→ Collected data
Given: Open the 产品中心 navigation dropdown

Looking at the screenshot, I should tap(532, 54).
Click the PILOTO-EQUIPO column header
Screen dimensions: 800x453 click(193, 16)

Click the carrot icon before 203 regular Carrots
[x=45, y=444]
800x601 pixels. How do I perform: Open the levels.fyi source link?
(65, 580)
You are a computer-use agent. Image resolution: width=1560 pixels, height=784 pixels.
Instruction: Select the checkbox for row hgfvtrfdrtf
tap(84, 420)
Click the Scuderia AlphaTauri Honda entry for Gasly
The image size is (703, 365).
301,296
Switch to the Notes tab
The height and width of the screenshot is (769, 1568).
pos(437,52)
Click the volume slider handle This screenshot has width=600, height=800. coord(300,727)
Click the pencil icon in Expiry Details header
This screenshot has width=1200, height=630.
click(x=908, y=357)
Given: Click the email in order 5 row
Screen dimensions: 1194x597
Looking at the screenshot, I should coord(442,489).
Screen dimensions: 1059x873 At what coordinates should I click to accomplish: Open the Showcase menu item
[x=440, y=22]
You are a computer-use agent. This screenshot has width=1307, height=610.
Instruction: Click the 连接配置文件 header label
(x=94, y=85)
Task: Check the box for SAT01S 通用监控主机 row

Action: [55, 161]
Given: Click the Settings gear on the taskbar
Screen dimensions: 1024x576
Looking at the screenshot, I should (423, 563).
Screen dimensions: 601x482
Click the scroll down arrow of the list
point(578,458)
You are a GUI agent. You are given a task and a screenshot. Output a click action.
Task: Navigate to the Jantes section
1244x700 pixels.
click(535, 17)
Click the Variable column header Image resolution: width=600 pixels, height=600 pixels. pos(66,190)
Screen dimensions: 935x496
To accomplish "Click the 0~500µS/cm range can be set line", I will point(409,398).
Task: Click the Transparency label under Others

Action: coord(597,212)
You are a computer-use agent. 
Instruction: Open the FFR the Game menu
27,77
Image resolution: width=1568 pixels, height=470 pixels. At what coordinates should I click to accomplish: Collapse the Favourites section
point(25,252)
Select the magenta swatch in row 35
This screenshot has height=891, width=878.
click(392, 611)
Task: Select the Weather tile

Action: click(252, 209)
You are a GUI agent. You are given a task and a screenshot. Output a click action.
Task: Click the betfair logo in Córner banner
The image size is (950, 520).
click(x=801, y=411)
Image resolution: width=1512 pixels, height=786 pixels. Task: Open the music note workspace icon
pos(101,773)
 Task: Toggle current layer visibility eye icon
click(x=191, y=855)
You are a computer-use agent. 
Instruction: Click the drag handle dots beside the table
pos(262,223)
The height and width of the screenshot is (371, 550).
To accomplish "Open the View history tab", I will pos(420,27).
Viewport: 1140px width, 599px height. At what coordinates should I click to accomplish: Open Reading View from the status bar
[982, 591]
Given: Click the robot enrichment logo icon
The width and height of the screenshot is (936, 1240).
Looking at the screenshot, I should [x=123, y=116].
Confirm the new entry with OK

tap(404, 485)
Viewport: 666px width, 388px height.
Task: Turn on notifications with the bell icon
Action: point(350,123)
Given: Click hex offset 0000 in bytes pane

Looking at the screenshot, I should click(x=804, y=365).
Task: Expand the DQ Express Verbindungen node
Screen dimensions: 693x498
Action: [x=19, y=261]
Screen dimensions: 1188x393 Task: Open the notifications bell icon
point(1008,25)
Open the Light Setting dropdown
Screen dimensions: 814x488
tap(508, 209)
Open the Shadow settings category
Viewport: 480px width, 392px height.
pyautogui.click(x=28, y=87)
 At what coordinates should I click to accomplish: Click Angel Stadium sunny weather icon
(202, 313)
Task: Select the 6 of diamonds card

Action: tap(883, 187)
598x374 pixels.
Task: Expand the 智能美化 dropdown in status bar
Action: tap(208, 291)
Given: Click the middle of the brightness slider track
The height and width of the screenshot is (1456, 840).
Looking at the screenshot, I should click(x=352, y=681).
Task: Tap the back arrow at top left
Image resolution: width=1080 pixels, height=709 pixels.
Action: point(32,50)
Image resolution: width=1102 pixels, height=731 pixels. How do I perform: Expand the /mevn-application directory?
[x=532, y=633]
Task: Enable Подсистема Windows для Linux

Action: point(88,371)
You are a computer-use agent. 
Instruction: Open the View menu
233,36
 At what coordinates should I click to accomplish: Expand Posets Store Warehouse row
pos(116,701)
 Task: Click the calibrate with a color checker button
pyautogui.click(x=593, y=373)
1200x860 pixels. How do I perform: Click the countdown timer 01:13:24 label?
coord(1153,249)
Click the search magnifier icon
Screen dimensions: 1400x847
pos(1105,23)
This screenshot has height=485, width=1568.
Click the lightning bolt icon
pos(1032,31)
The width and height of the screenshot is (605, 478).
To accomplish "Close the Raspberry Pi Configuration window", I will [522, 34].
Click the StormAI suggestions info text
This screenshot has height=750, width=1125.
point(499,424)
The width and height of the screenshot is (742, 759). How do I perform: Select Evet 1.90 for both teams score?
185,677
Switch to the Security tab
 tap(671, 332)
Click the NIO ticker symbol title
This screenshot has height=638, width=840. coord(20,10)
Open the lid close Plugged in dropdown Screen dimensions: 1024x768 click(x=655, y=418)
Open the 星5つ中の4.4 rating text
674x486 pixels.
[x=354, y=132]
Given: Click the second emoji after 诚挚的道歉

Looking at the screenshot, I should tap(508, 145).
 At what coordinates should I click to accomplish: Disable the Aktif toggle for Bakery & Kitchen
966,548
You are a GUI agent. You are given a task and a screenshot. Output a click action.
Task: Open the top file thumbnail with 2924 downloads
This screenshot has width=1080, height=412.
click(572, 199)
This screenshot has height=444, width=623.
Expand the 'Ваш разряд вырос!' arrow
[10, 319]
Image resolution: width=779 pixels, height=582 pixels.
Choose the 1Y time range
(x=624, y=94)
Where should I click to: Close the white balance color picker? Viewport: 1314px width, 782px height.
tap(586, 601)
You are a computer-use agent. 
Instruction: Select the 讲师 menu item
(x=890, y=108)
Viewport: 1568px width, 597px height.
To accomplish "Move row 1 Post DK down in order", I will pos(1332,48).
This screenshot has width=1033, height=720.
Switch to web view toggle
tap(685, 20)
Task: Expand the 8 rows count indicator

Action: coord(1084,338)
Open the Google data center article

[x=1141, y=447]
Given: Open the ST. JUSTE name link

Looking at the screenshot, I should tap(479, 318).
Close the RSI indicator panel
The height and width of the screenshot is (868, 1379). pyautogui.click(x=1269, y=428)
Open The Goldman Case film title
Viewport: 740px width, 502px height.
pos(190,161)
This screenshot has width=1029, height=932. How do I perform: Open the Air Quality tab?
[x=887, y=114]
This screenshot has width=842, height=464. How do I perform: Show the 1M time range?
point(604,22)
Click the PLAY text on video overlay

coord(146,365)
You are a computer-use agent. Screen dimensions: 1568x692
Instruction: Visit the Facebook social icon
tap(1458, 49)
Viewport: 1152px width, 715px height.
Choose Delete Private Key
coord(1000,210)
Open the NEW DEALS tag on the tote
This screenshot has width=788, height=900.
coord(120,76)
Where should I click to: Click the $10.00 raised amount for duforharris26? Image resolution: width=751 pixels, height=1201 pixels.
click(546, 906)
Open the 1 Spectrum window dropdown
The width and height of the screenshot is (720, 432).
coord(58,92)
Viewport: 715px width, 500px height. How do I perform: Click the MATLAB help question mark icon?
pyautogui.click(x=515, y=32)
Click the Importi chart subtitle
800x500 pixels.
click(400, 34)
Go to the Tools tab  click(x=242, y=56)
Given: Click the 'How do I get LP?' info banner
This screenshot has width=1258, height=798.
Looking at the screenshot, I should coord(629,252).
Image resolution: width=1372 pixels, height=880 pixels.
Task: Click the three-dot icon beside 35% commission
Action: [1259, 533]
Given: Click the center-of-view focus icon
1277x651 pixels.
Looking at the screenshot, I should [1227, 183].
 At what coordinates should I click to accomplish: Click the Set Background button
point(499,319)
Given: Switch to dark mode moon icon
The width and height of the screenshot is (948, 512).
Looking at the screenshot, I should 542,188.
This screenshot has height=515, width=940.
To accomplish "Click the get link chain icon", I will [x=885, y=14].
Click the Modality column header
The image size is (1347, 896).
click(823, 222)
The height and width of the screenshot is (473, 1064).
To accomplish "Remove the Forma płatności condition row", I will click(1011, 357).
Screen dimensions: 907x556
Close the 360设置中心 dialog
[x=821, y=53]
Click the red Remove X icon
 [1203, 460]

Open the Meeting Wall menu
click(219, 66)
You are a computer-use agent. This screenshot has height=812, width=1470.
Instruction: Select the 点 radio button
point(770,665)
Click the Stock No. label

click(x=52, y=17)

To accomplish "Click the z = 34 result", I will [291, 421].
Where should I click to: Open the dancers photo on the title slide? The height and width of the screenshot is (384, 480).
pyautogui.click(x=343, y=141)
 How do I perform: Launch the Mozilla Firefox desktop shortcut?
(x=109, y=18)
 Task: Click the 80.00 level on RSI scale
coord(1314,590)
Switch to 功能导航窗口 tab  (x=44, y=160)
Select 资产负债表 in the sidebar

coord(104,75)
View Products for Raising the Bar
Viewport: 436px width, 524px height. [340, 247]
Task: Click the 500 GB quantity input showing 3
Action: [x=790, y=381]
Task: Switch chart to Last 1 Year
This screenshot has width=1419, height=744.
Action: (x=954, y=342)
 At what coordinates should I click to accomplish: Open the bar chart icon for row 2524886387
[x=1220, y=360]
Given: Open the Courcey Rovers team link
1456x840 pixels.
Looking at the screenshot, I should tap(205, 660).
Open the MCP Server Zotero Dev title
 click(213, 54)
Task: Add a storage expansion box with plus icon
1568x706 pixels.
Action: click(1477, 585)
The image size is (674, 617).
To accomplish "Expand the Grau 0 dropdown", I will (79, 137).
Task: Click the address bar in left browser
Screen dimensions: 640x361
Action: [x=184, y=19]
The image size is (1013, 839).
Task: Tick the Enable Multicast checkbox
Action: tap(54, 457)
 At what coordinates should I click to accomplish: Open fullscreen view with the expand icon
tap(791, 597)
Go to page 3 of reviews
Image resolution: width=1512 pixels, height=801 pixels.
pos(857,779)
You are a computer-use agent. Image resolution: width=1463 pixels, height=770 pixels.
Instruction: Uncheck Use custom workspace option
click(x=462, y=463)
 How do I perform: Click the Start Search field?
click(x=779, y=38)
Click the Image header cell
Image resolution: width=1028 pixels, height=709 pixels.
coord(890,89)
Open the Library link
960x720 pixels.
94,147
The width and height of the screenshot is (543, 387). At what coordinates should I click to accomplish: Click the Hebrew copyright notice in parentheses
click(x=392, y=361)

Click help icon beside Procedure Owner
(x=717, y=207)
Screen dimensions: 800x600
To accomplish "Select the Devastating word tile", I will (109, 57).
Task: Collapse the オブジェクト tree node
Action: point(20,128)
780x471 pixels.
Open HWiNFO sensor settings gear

→ Task requirements
Look over the entries above and say how many lines contain "banner"; give only the number.

→ Solution below
2